Lay out every line of the records below as a Markdown table with two columns, Row for the row number and Line for the line itself, skipping any blank lines. Leave the pictures out.

[Records for finding described items]
>>>>
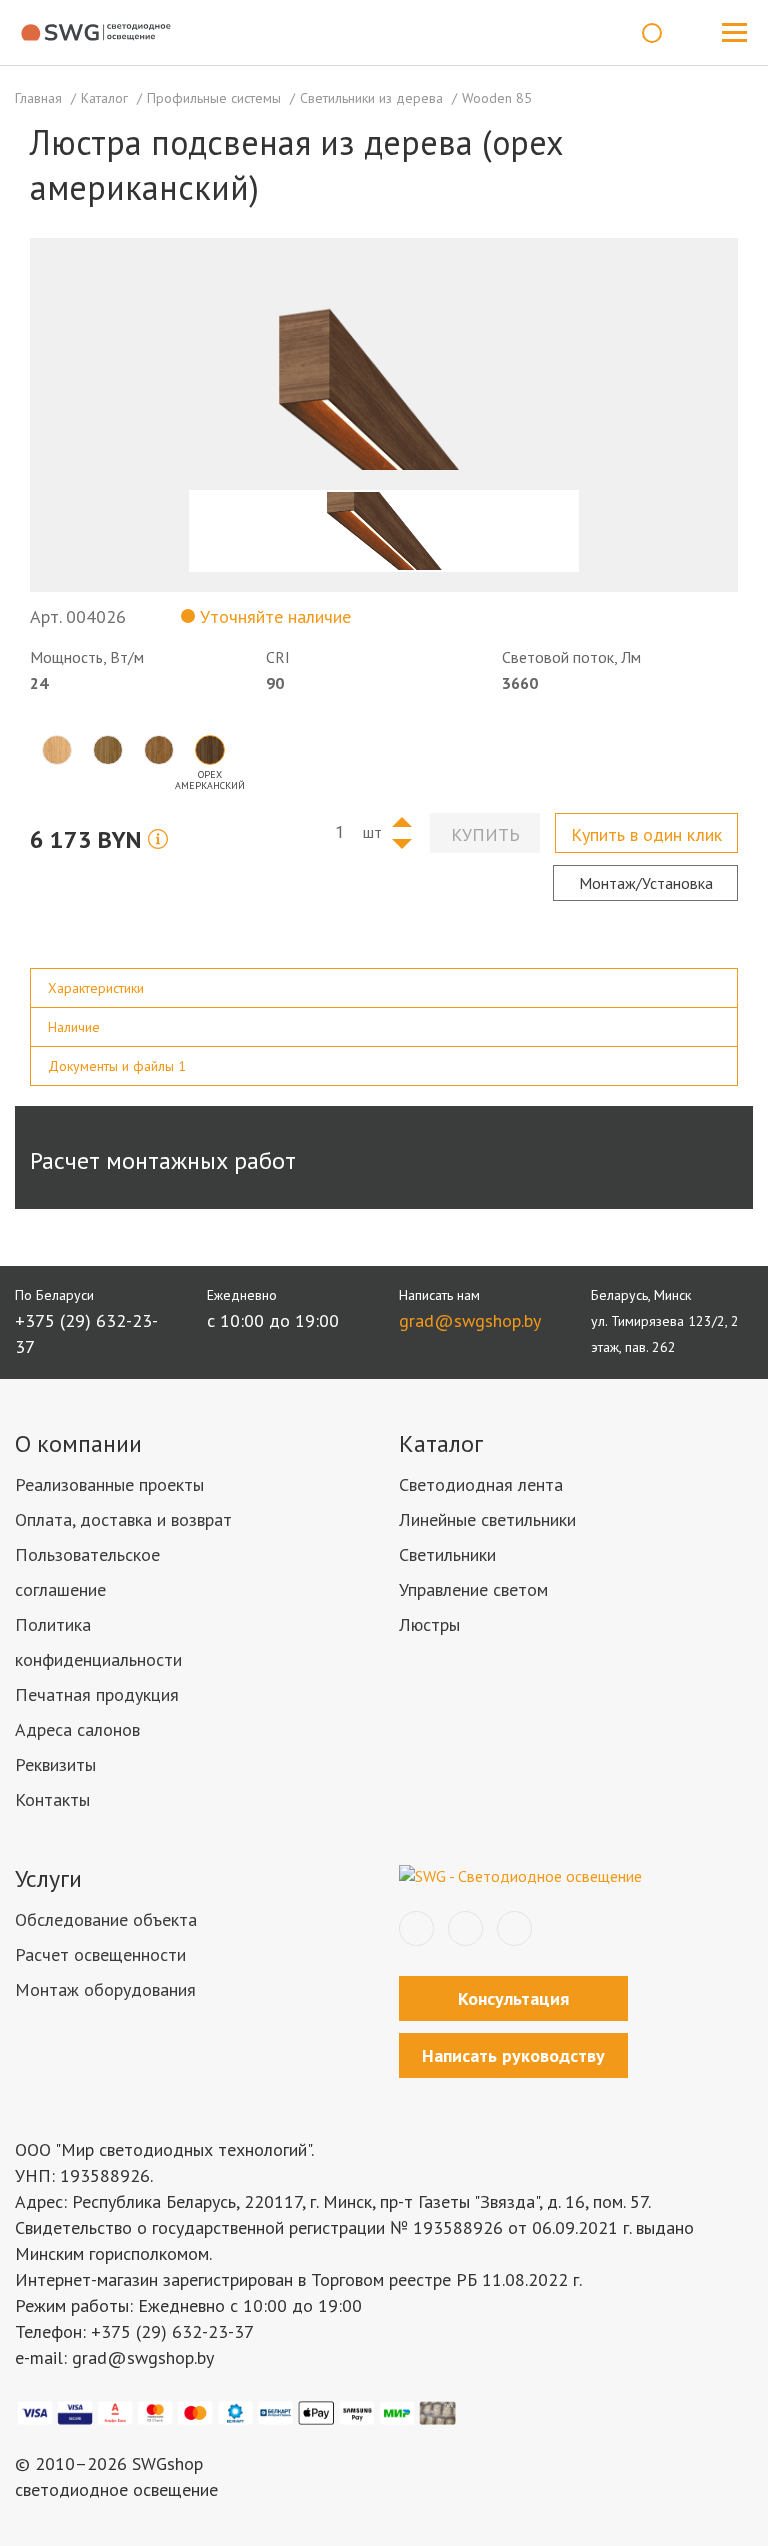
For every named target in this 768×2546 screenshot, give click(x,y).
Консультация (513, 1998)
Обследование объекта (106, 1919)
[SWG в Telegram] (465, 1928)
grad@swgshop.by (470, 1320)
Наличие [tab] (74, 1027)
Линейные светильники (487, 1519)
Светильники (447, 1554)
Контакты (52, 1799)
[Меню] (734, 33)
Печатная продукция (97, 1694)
<<<<
## [Solution for this exercise]
| Row | Line |
|---|---|
| 1 | For every named target in this 768×2546 screenshot, give click(x,y). |
| 2 | Консультация (513, 1998) |
| 3 | Обследование объекта (106, 1919) |
| 4 | [SWG в Telegram] (465, 1928) |
| 5 | grad@swgshop.by (470, 1320) |
| 6 | Наличие [tab] (74, 1027) |
| 7 | Линейные светильники (487, 1519) |
| 8 | Светильники (447, 1554) |
| 9 | Контакты (52, 1799) |
| 10 | [Меню] (734, 33) |
| 11 | Печатная продукция (97, 1694) |